▶ [Entries from a screen grounding dataset]:

-*-

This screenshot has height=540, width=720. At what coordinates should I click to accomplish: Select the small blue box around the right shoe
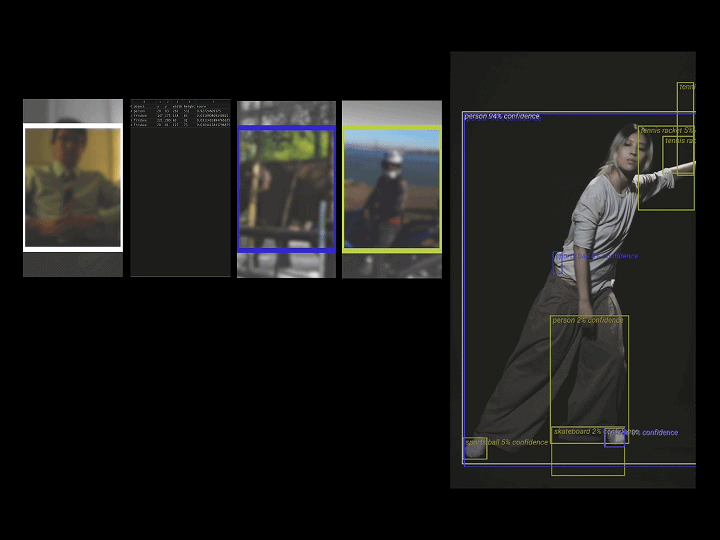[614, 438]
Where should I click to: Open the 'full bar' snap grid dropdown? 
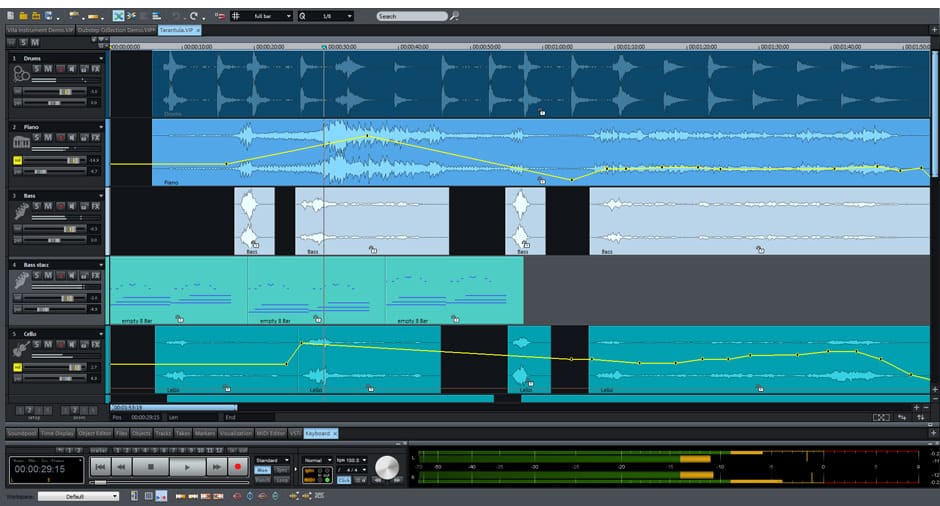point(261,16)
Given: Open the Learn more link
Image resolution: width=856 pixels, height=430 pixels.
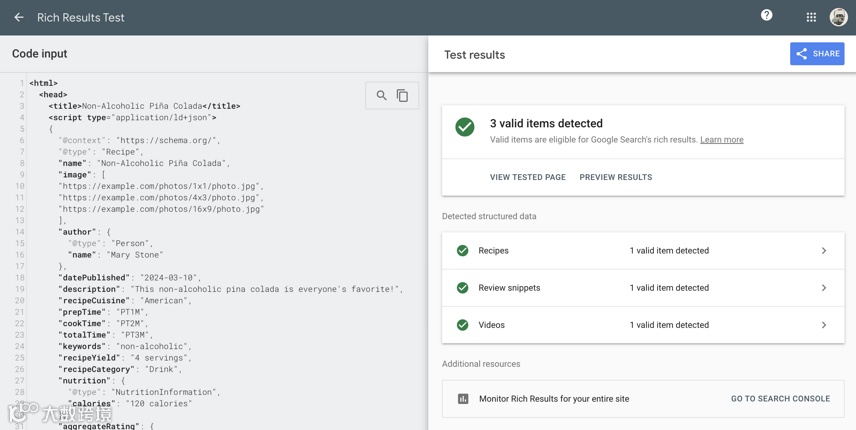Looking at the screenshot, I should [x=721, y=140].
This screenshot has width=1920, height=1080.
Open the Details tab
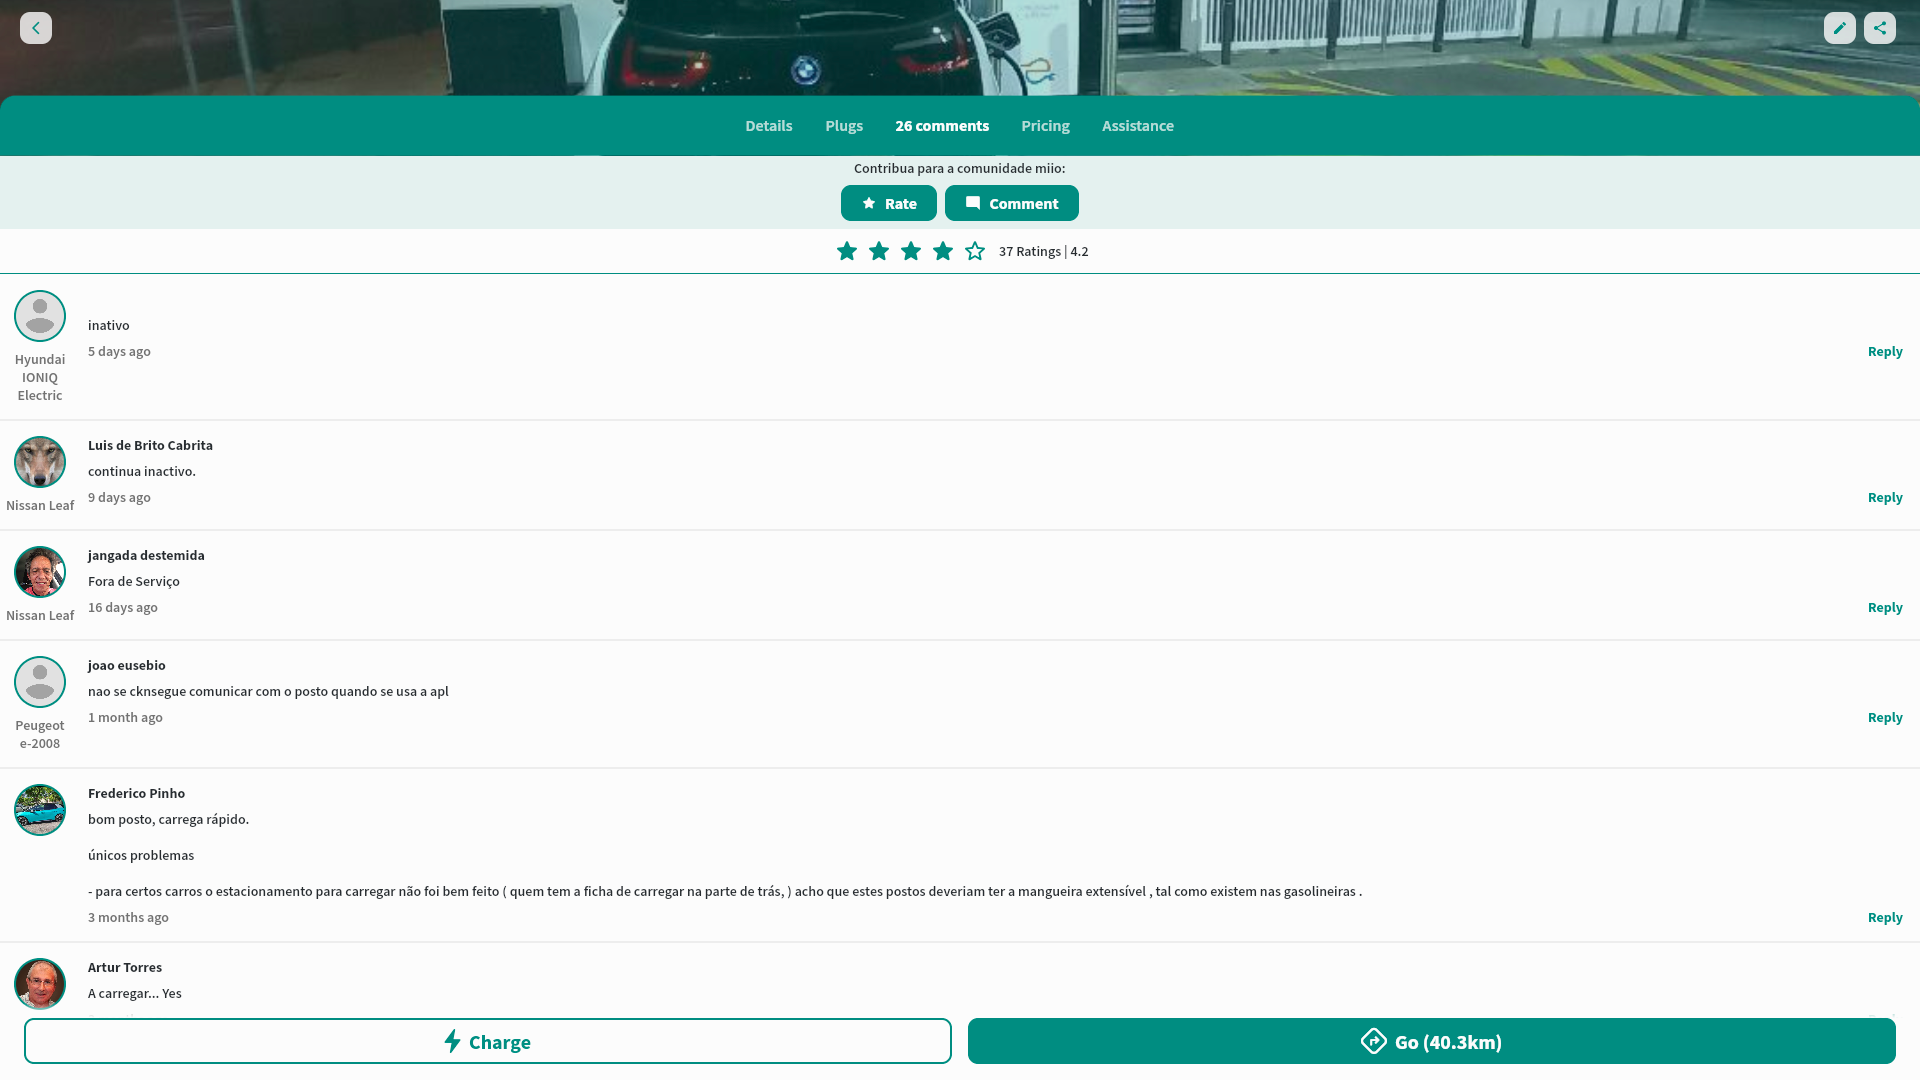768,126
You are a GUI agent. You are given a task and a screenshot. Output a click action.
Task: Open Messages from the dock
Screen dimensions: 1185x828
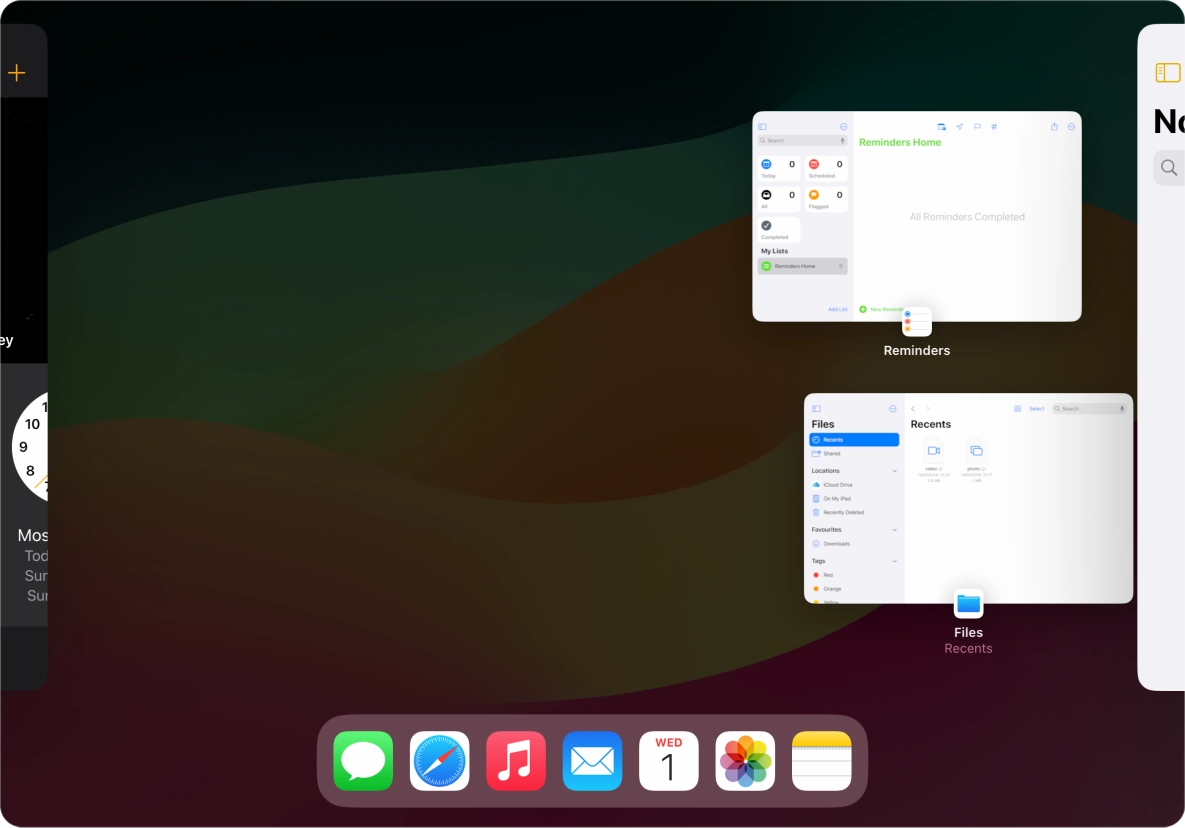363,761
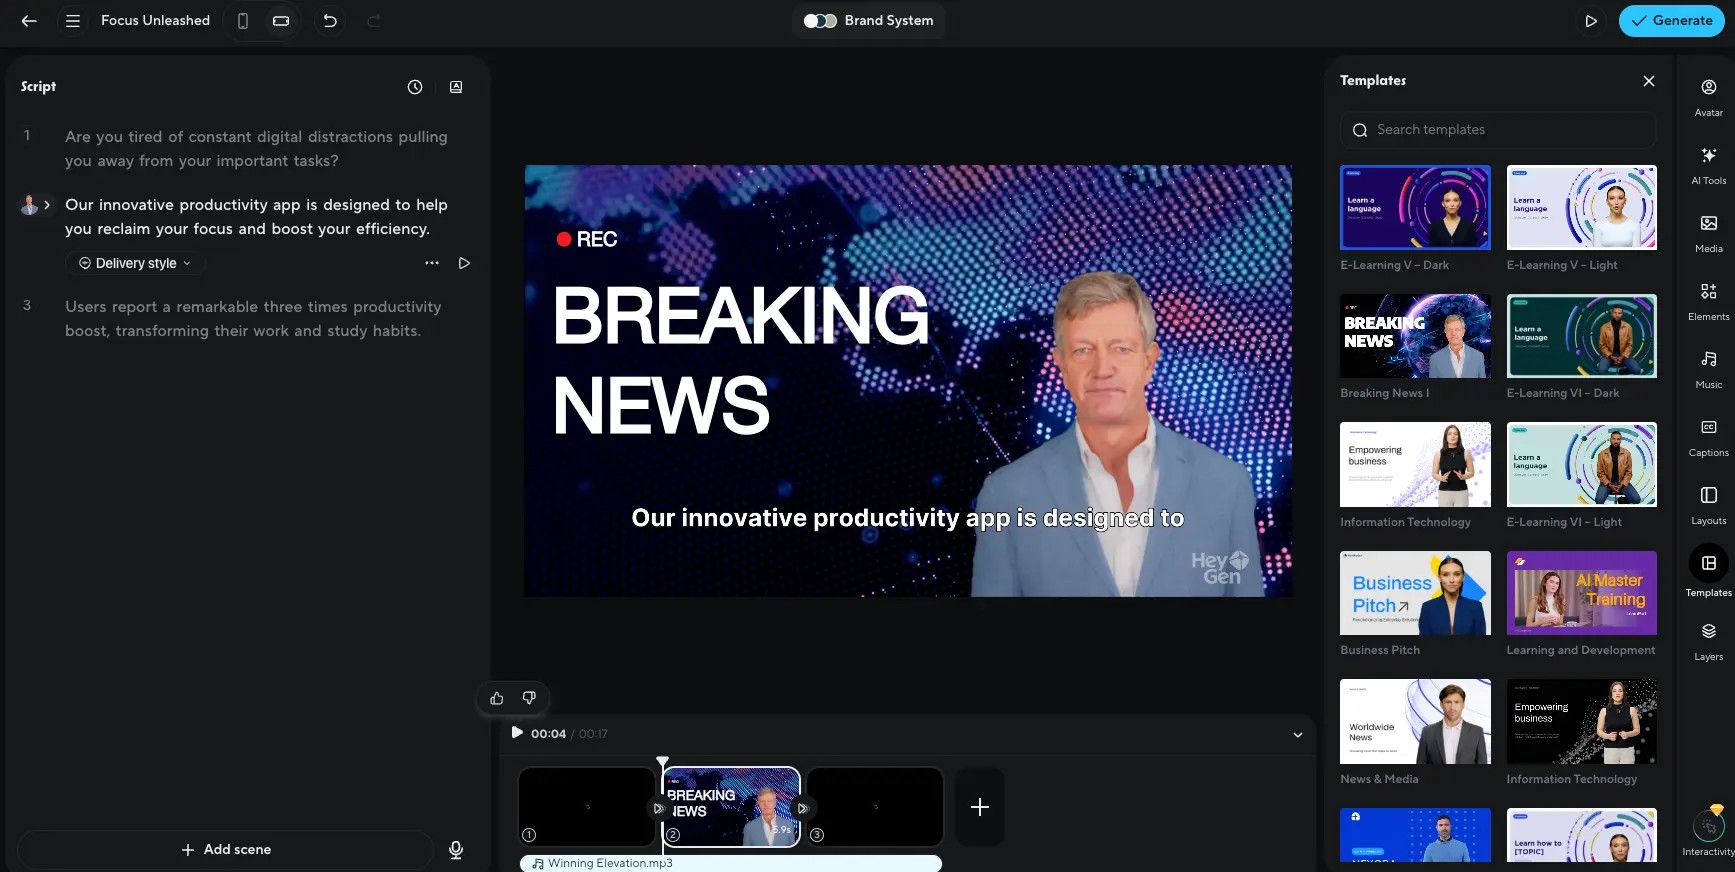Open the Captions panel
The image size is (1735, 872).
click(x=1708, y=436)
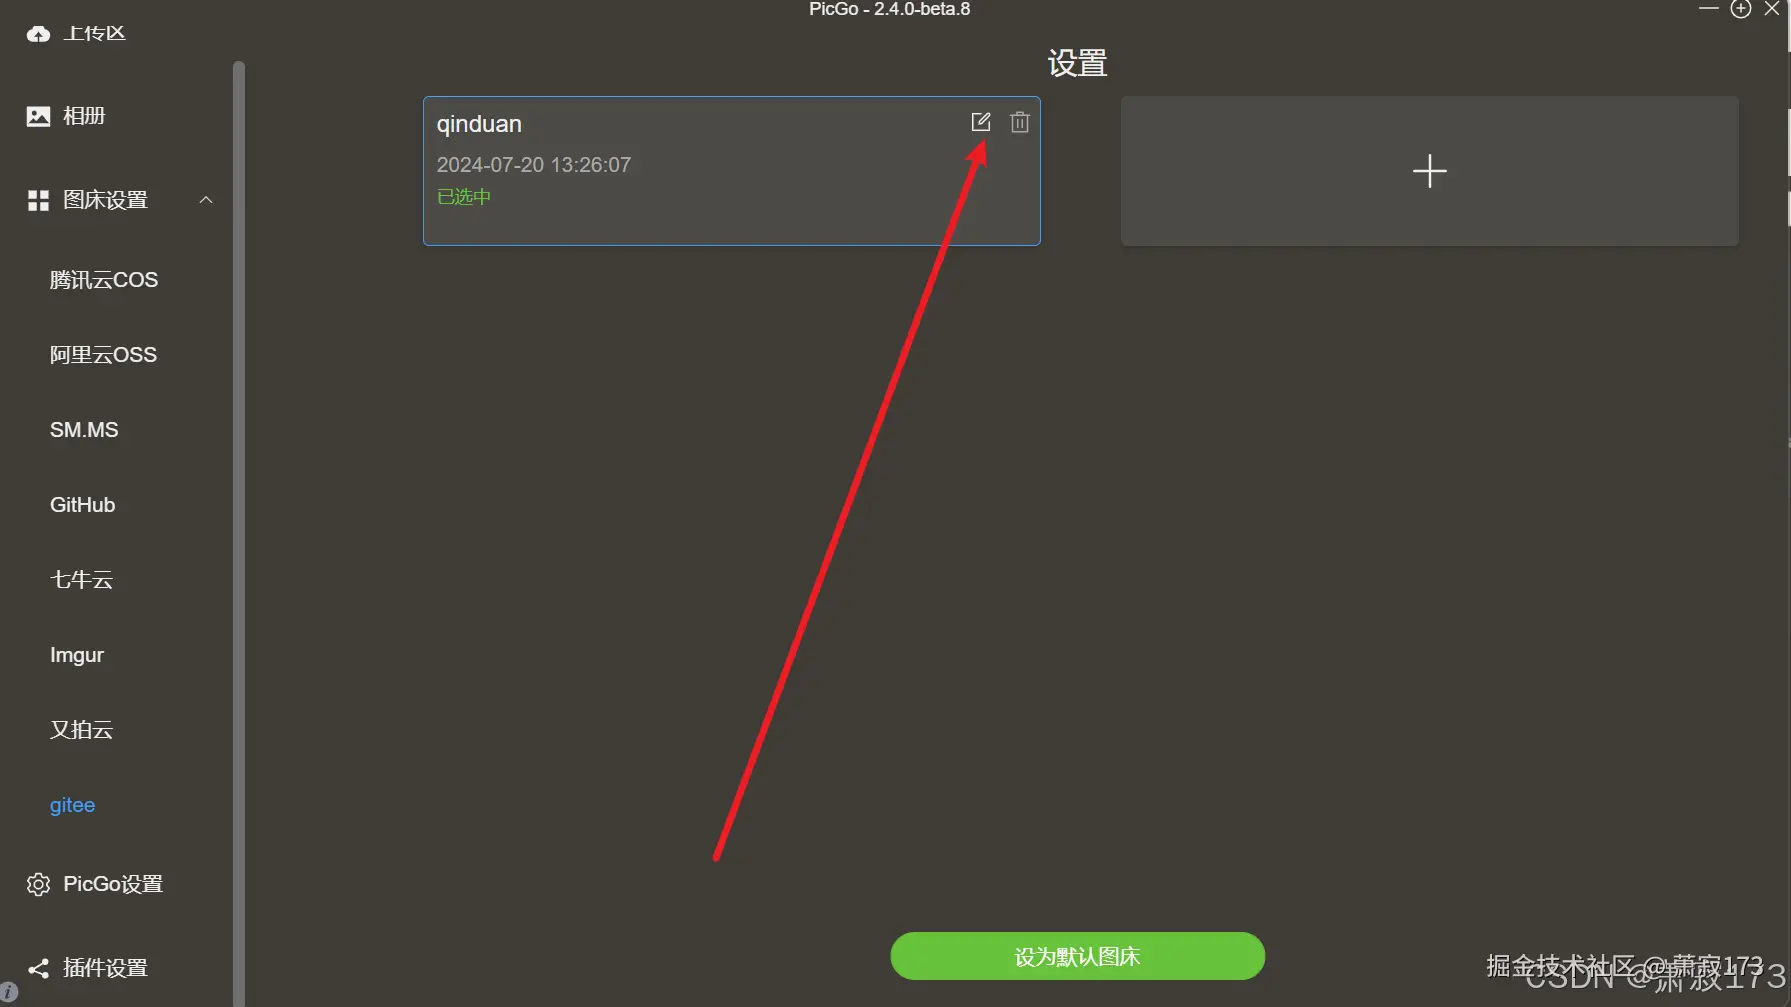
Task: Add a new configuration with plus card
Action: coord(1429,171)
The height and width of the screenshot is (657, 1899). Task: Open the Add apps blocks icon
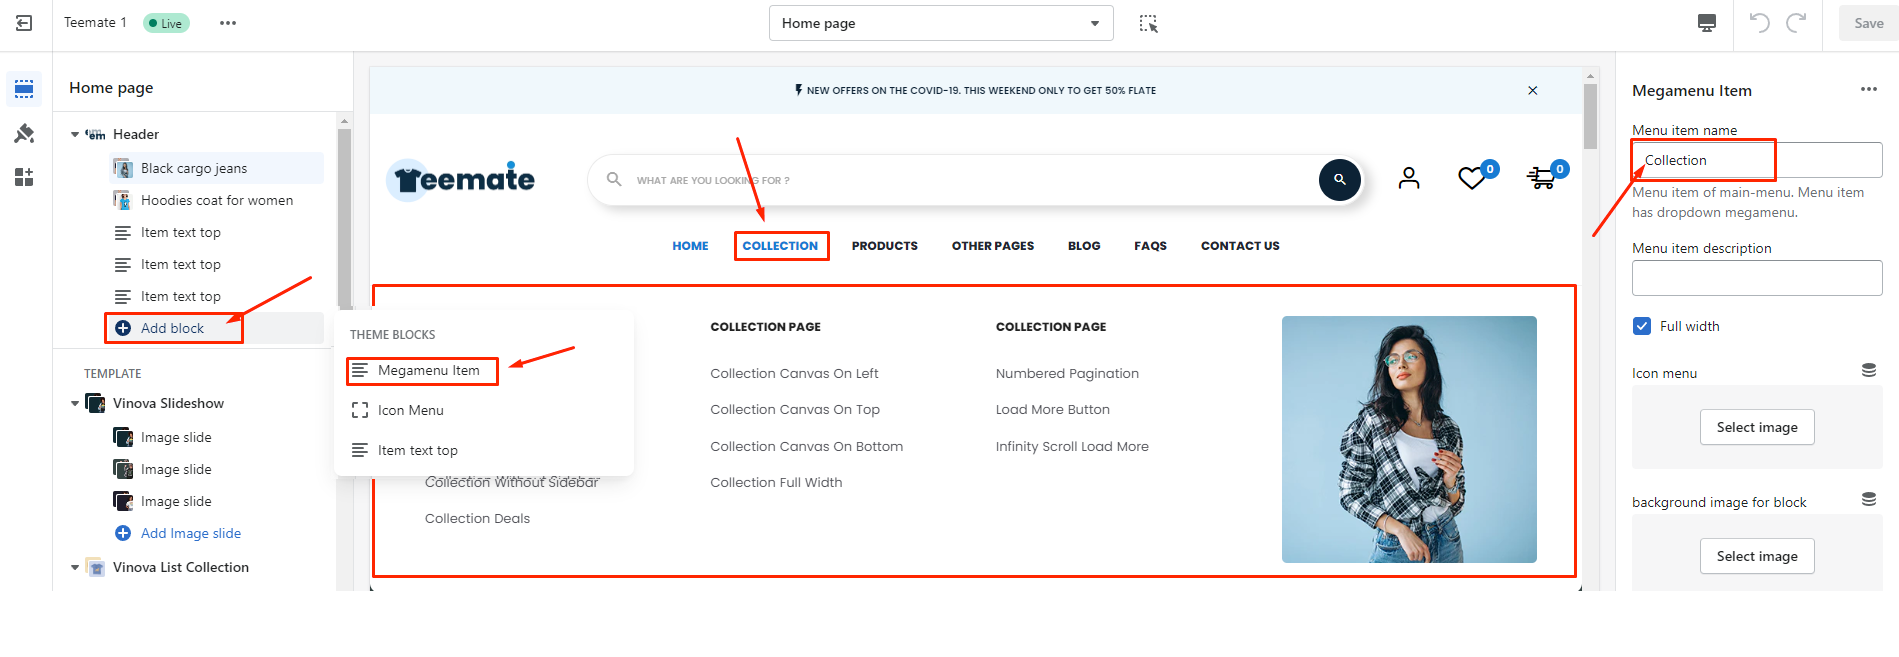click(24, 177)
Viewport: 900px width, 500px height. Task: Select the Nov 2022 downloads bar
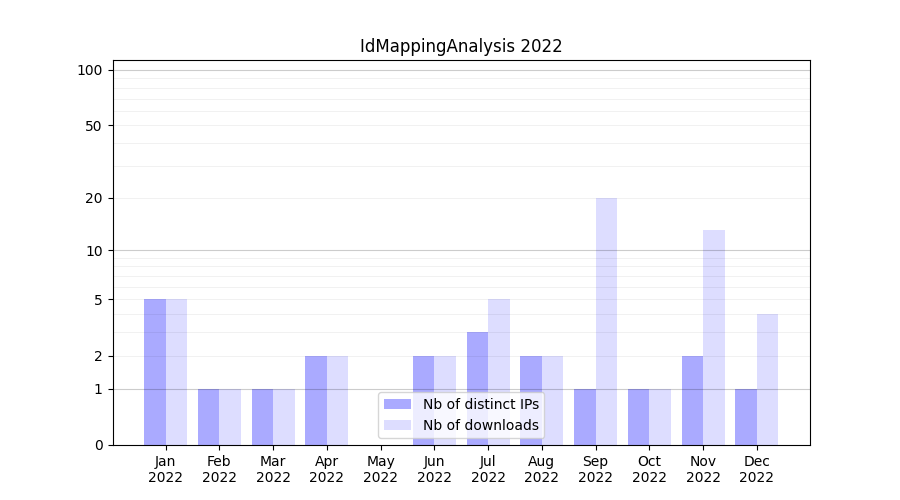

-*-

▶ [What you are asked to do]: Can you recast the entries above as a Markdown table with the columns "Row" and "Line", one non-blank line per row, leaving out the pictures?

▶ [Response to this exercise]:
| Row | Line |
|---|---|
| 1 | This screenshot has height=540, width=720. At what coordinates should I click to accomplish: Select the small blue box around the right shoe |
| 2 | [614, 438] |
| 3 | Where should I click to: Open the 'full bar' snap grid dropdown?  |
| 4 | point(261,16) |
| 5 | Given: Open the Learn more link |
| 6 | Image resolution: width=856 pixels, height=430 pixels. |
| 7 | Looking at the screenshot, I should [x=721, y=140]. |
| 8 | This screenshot has width=1920, height=1080. |
| 9 | Open the Details tab |
| 10 | 768,126 |
| 11 | You are a GUI agent. You are given a task and a screenshot. Output a click action. |
| 12 | Task: Open Messages from the dock |
| 13 | Screen dimensions: 1185x828 |
| 14 | 363,761 |
| 15 | Open the Captions panel |
| 16 | The image size is (1735, 872). |
| 17 | click(x=1708, y=436) |
| 18 | Task: Add a new configuration with plus card |
| 19 | Action: coord(1429,171) |
| 20 | The height and width of the screenshot is (657, 1899). Task: Open the Add apps blocks icon |
| 21 | click(24, 177) |
| 22 | Viewport: 900px width, 500px height. Task: Select the Nov 2022 downloads bar |